**Exercise details**
Transcribe the data in full and exactly, omitting any pictures.

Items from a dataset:
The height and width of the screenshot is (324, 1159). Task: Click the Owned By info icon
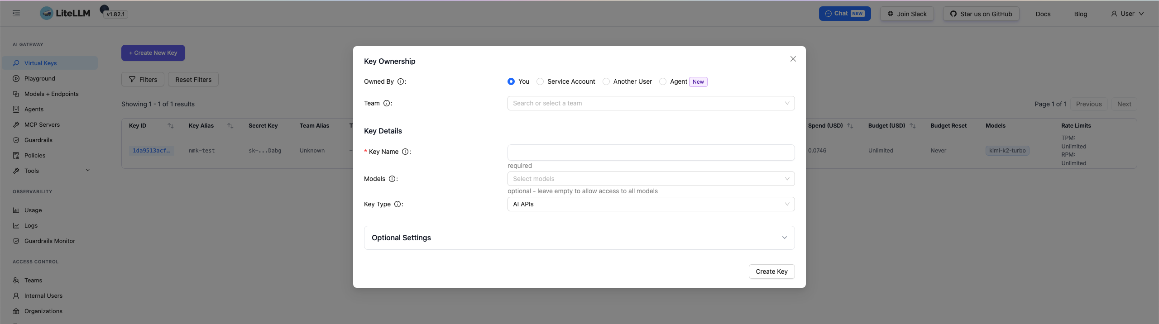(x=401, y=81)
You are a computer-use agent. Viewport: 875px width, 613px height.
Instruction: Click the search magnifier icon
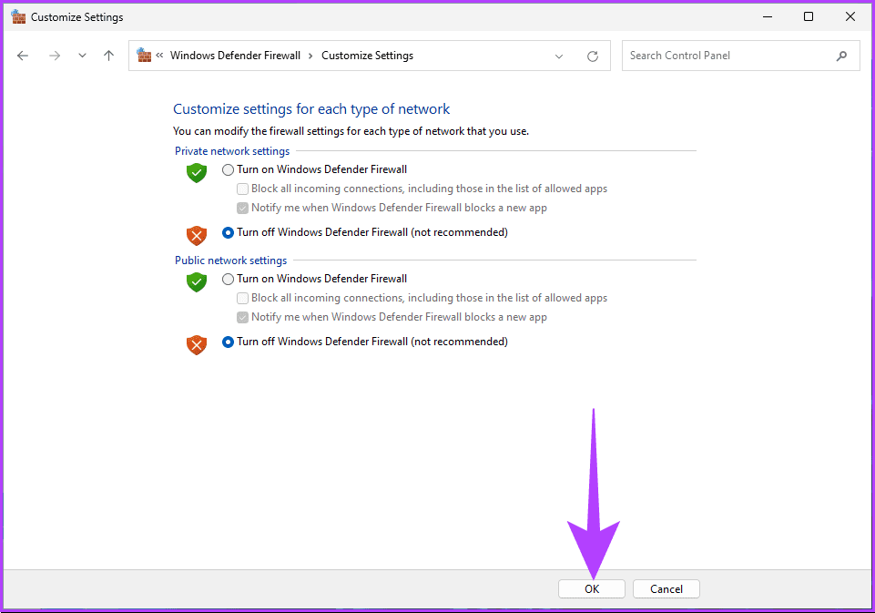click(x=841, y=56)
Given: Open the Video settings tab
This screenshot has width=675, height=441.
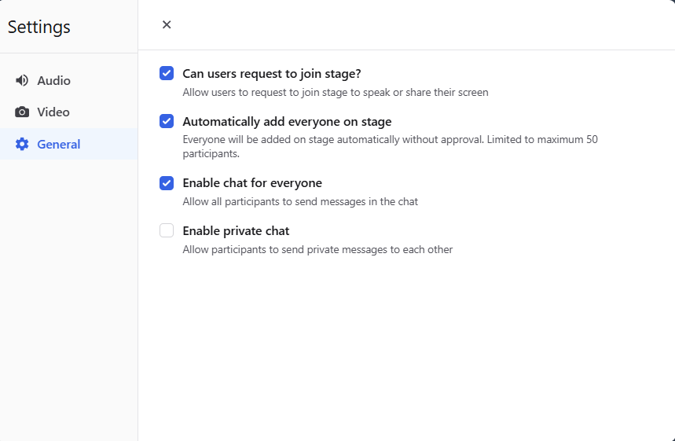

**Result below**
The height and width of the screenshot is (324, 1159). Task: Click the Owned By info icon
(x=401, y=81)
You are a computer-use agent. Viewport: 875px width, 613px height.
Instruction: Click the search magnifier icon
click(x=841, y=56)
Given: Open the Video settings tab
This screenshot has width=675, height=441.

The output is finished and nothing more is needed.